----- EXTRACT PROVIDED

Clinical variables were as follows: presence or not of symptoms suggestive of the disease, length of time between the diagnosis and treatment, and lastly the extent of the disease.

Presence of disease manifestation was dichotomized into present of absent. The length of time between the diagnosis and beginning of the treatment was divided as follows: one month or less, between one and three months, and more than three months. The extent of the disease at the moment of diagnosis was analyzed and categorized into stages 1 through 4, according to the classification of the International Federation of Gynecology and Obstetrics(2). Lastly, the presence of metastasis or not was analyzed. The Kaplan-Meier estimator was used to estimate the probability of survival(8-10): firstly, in a global way, i.e. without stratification; secondly, with the stratification of the covariables determined in the study. The Logrank test was used to analyze the several curves, aiming to obtain the proportionality of risk.

With the purpose of estimating the effect of covariables on participants' survival, the Cox model was adjusted and, based on the significance of risks in relation to times defined by exponential parameters, the covariables that entered the multivariate model were selected(8).

In the initial multivariate analysis, all variables were included in the model and subsequently removed and replaced one by one, according to a statistical significance level of 0.05 established for the coefficients and based on the results of Wald tests and verisimilitude ratio among the adjusted models. In addition, all possible interactions among variables were tested. The variables that remained in the final model were those that had a statistical and epidemiological significance, after being controlled for the remaining ones in the Cox model. The assumption of proportionality required by the Cox model was tested with the graphic model and the time-dependent covariable test.

Survival time was calculated in months and it ranged from the date of surgery/beginning of treatment to the occurrence of death/last consultation, considering the last day of 2007 or the moment when the 60 months were completed, as the date when the study ended. Cases of death from cervical cancer that occurred during the period of study were considered to be "failures". On the other hand, cases that involved survival until the end of the study were categorized as "censored". Each case had their follow-up time included in the make-up of the risk group. With regard to the cases of loss of follow-up, the date of the last follow-up noted down in the medical records as that when the case was censored was taken into consideration.

The EPI INFO software program, version 3.5, was used for data collection, including double data entry. The SPSS 15.0 and EPI INFO software programs, version 3.5, were used in the descriptive and inferential statistical analyses.

The present research project was approved by the Universidade Federal de São Paulo Research Ethics Committee, under register number 0961/07 of July 6th 2007 and by the Hospital Universitário Júlio Muller Research Ethics Committee of the Universidade Federal de Mato Grosso, under register number 297/2006 of December 13th 2006, guaranteeing the anonymity of women who participated in this study.

RESULTS

The follow-up time varied between two and 60 months, the mean time was 47 months and the median time was 60 months.

At the end of the follow-up, the following results were observed in the 55 women who had invasive carcinoma:

- 36 women (65.5%) were alive and observed for 60 months. These cases were considered as censored;

-18 cases (32.7%) were considered as failures, whose primary cause of death was cervical cancer; - one case (1.8%) of death occurred due to a different cause and was thus considered as censored.

----------
----- INFORMATION SUPPLIED

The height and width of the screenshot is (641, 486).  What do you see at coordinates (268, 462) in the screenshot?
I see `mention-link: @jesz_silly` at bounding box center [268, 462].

----------

__DIRECTIONS FOR THIS TASK__. Carry on the cervical cancer survival study text from its final sentence onward.

__RESPONSE TO THIS TASK__.
The overall survival rate, i.e. the rate without stratification in 60 months, estimated by the Kaplan-Meier method, was 66.7%. The mean survival time was

23.5 months, and the median survival time was 18.5 months. There were no follow-up losses.

Data in Table 1 show the number and proportion of women who had carcinoma, the number and proportion of cases that resulted in death, the survival rate and its respective p-value, obtained with the stratified Logrank curve (Mantel-Cox), according to clinical and socio-demographic variables.

Overall survival rate in 60 months was 63.6% among women aged less than 50 years and 71.4% among those aged 50 years or more, with a p-value = 0.524. The relative risk (RR) of death from cervical neoplasia in women aged more than 50 years was 1.12, with a p-value = 0.83.

The survival rate of white women was 75.9% and that of non-white ones was 56%, with p = 0.183. The RR of death among non-white women was 3.41, when compared to white ones. This result was found to be statistically significant (p = 0.028).

Women with a paid job had a survival rate of 70%, while those without paid jobs (housewives) had a lower survival rate of 65.9%.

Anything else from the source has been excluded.